As she straightened up and looked at his face she saw tanned skin, a white grin and twinkling blue eyes. Although he was probably fifteen years her elder, she found herself caught off guard by his confident, square shoulders. When she nodded, he took the chair away and his expensive cologne hung in the air.
When Evelyn got up to leave Clark showed up behind her at the perfect time to help her with her chair. He asked her to go to dinner with him the next night and before she knew it his charm and ease somehow had her saying yes to a date before she could muster an excuse. Her first date in over twenty-five years.
She moved her head off of the window pane and looked down at her wrinkled, veiny left hand and noticed her wedding band. Clark had told her it was platinum with a perfect one carat diamond. It was silver plated with a cubic zirconia.
Her memory returned to her first marriage. She was standing waiting to walk down the aisle with her dad’s hand cupped around her delicate elbow. Evelyn remembered how she nervously rubbed her mom’s pearl necklace. She stared down at her Frank, her whole life was paved in front her—a beautiful home, two children and many friends to share their lives with. It all fell suddenly and achingly apart when Frank decided to leave her for another woman at work after six years of marriage. Evelyn never recovered. She was left with the house in the divorce settlement and thanks to her inept attorney, was given little else. Life became a struggle as a single mother working to make her house payments.

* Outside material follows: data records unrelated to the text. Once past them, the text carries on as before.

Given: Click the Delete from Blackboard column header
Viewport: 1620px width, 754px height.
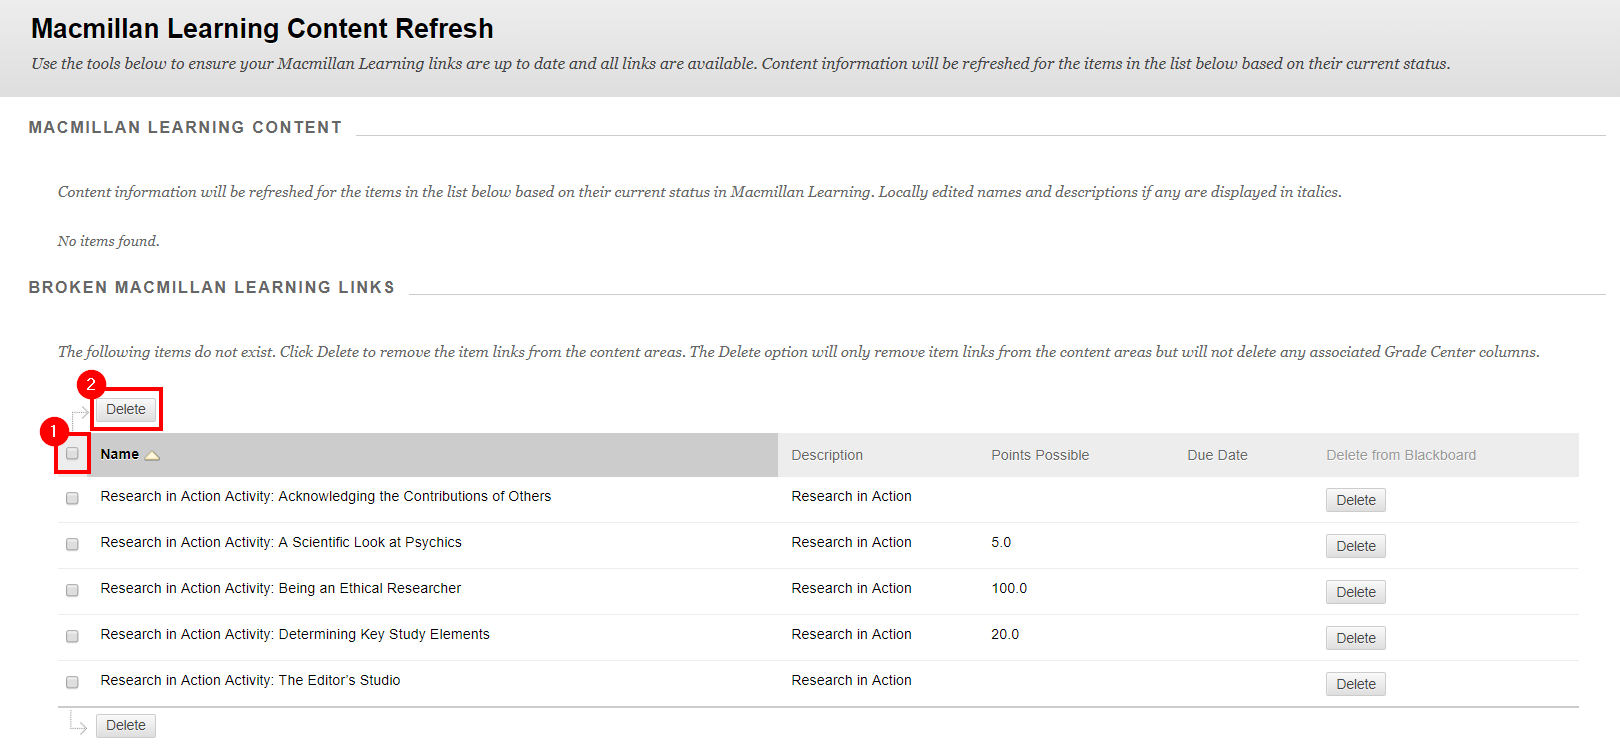Looking at the screenshot, I should pyautogui.click(x=1400, y=455).
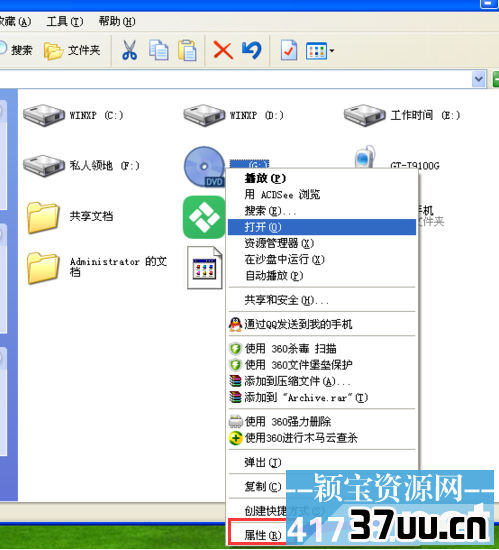Image resolution: width=499 pixels, height=550 pixels.
Task: Choose 属性(R) in the context menu
Action: coord(263,535)
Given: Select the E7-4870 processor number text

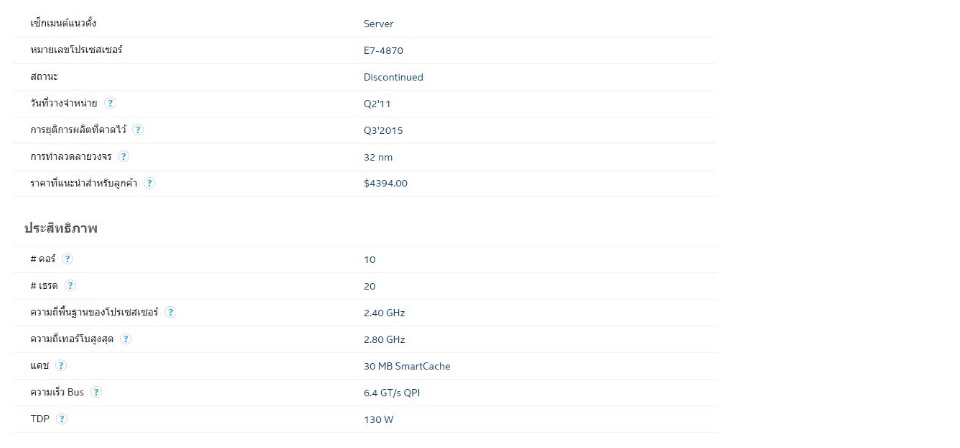Looking at the screenshot, I should pyautogui.click(x=383, y=51).
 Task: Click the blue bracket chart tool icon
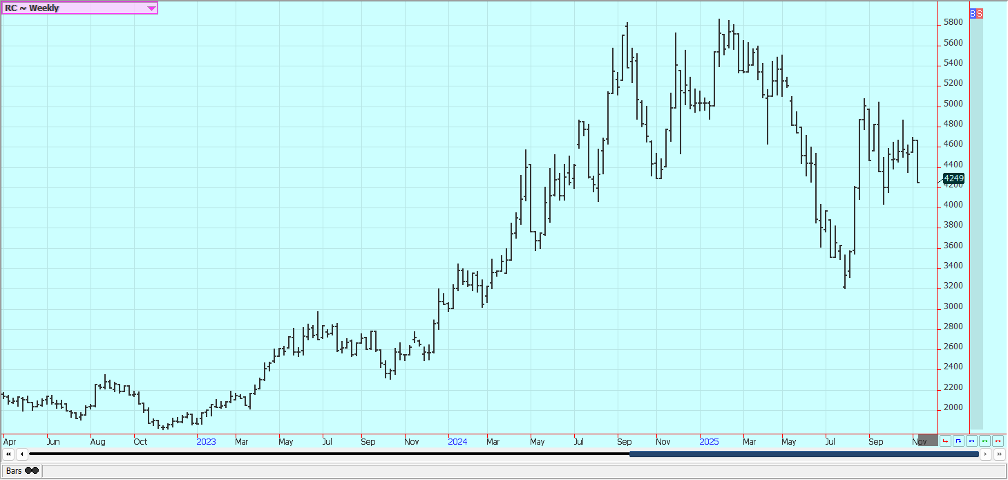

And now she had managed to marry yet another man that made her life implode. She got up from the window and splashed her face with cold water. She looked in the mirror and realized shame had painted gray circles under her eyes. Her kids were skeptical from the beginning. He was much older and Evelyn and Clark were discussing marriage after just a few weeks of dating long distance.
“Well Mom,” Henry said as he held the door for her, “he seems like a nice guy.” He followed her quick nervous steps to find a table in the coffee shop. He sat down with a heavy sigh. He put his elbows on the edge of the table and rested his chin on his hands. He paused and then said, “I’m just afraid he’s looking for someone to take care of him. You’ve spent your whole life working and taking care of us. Now you’re finally retired and have the freedom you’ve waited for.” Her face twitched as she started to speak, but her words had no air behind them. She paused and took a deep breathe. She began again slowly, “Henry, I know you are concerned. But I need this. I married your father with great hopes of a beautiful life and now I finally have found someone that just wants to spoil me. His wedding present is going to be a new BMW! I will love our life together.”
“Mom, I don’t have to tell you this. You need to love him.”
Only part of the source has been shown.